To treat these symptoms and restore blood flow to the brain, the obstructed vessel needs to be “declogged”, or recanalized. Contemporary treatments to remove the clot include intravenous thrombolysis or mechanical thrombectomy using a catheter. However, even with timely clot removal, many stroke patients only recover poorly.

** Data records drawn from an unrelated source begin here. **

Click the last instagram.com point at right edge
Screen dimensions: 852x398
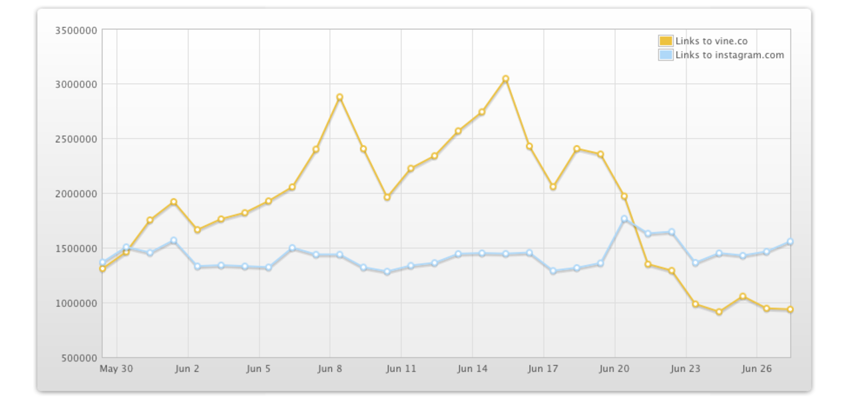790,242
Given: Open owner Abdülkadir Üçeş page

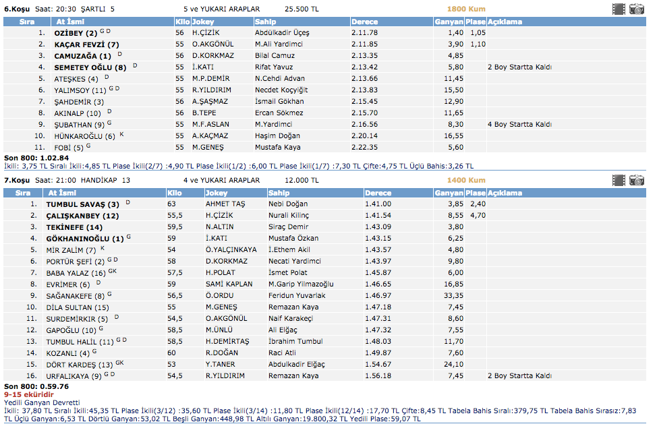Looking at the screenshot, I should (282, 32).
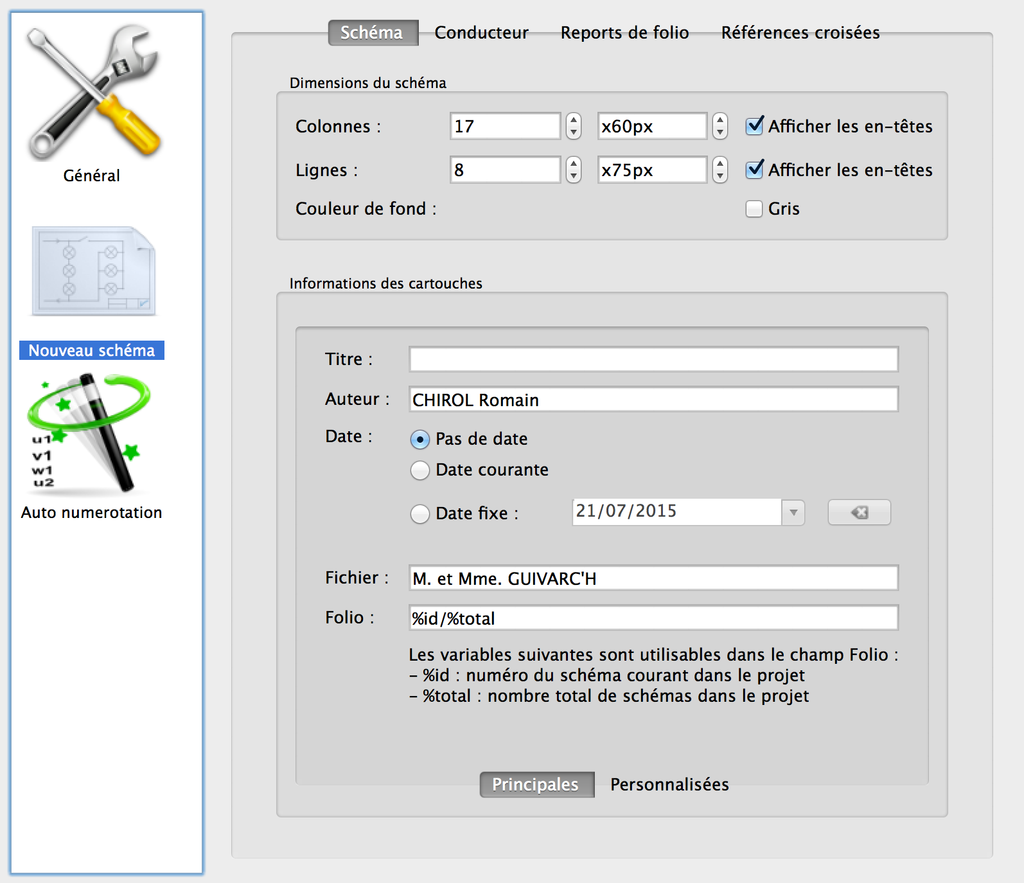Switch to the Conducteur tab
Image resolution: width=1024 pixels, height=883 pixels.
pyautogui.click(x=481, y=33)
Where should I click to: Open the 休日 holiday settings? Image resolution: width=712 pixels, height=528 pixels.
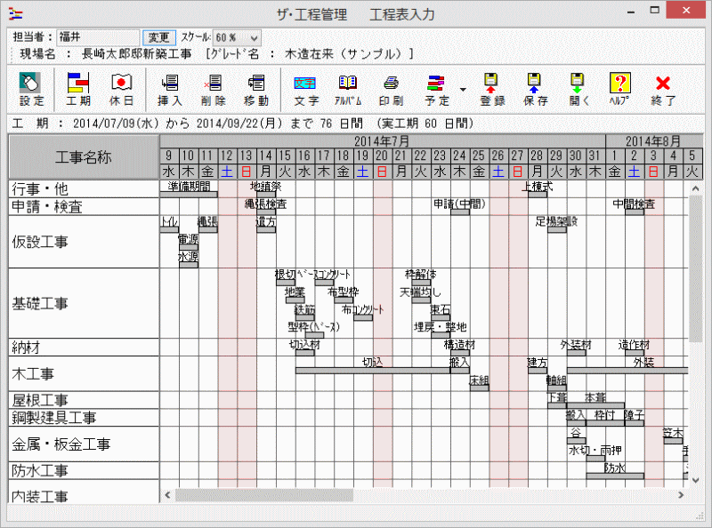122,90
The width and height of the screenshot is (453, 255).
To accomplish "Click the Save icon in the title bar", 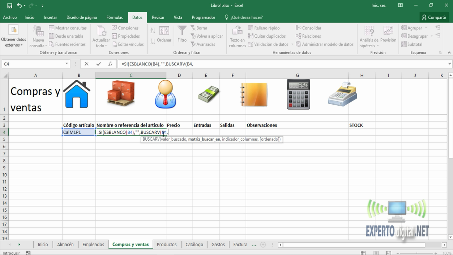I will point(10,5).
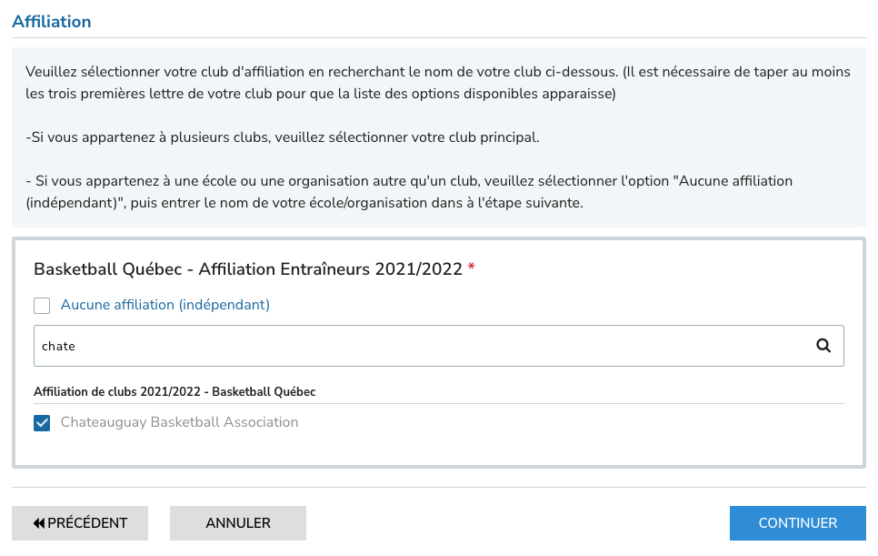The image size is (878, 556).
Task: Click the 'Si vous appartenez à une école' note
Action: point(409,192)
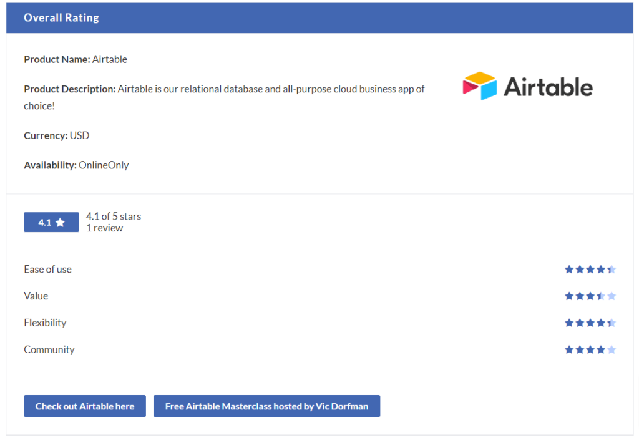
Task: Click the third star in the Value rating
Action: click(x=590, y=296)
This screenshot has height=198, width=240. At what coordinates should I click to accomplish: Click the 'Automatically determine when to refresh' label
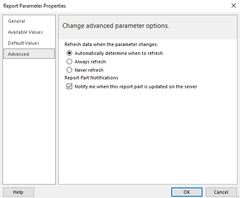(x=119, y=53)
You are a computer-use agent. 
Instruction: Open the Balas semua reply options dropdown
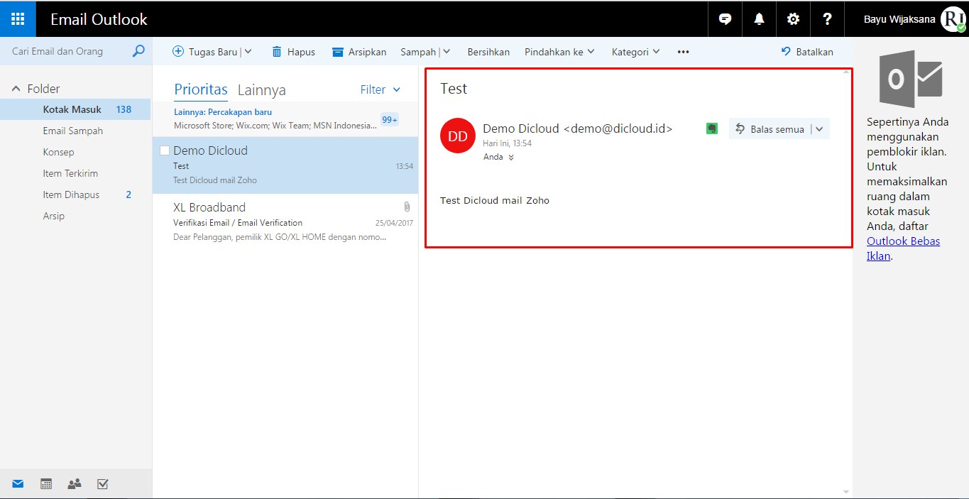[x=820, y=128]
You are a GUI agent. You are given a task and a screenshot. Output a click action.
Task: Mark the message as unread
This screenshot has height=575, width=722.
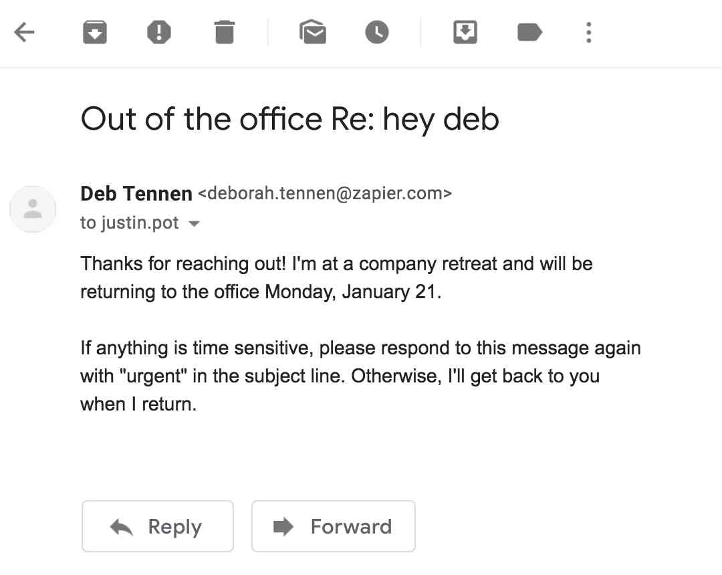coord(313,31)
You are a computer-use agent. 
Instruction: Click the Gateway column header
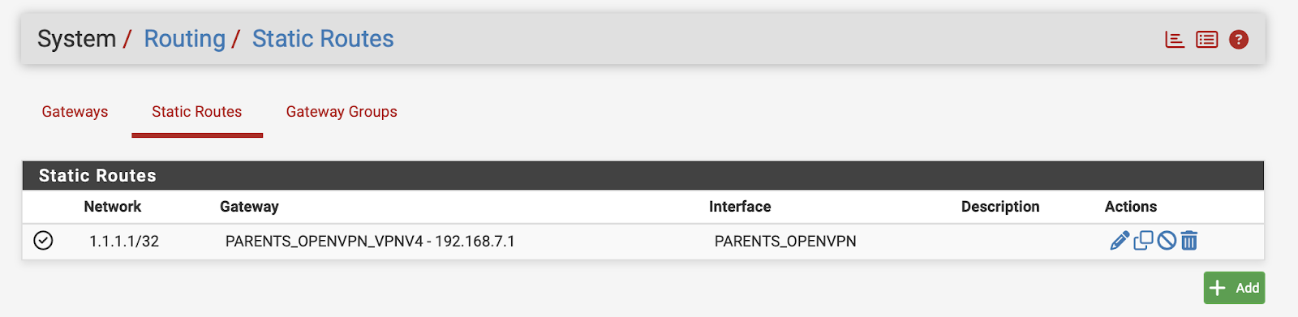(249, 207)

The research group of Susanne Wegener, professor at the University of Zurich (UZH) and senior leading physician at the Department of Neurology of the University Hospital Zurich (USZ), has now demonstrated that the outcome of stroke treatments depends on the collateral network. Collaterals are blood vessels that cross-connect adjacent arterial trees, providing potential detour networks in case of a vascular blockage. “These vascular bridges maintain cerebral autoregulation and allow for a slower, gradual reperfusion, which results in smaller infarcts,” says Wegener.
For their study, the research team with the two co-first authors Nadine Binder and Mohamad El Amki used a mouse model of stroke as well as advanced in vivo imaging methods to investigate changes in the arterial blood supply. In mice with poor collaterals, the arterial segments were dysfunctional and rigid after clot removal. “The rapid reperfusion that followed caused brain hemorrhage and increased mortality,” says Wegener.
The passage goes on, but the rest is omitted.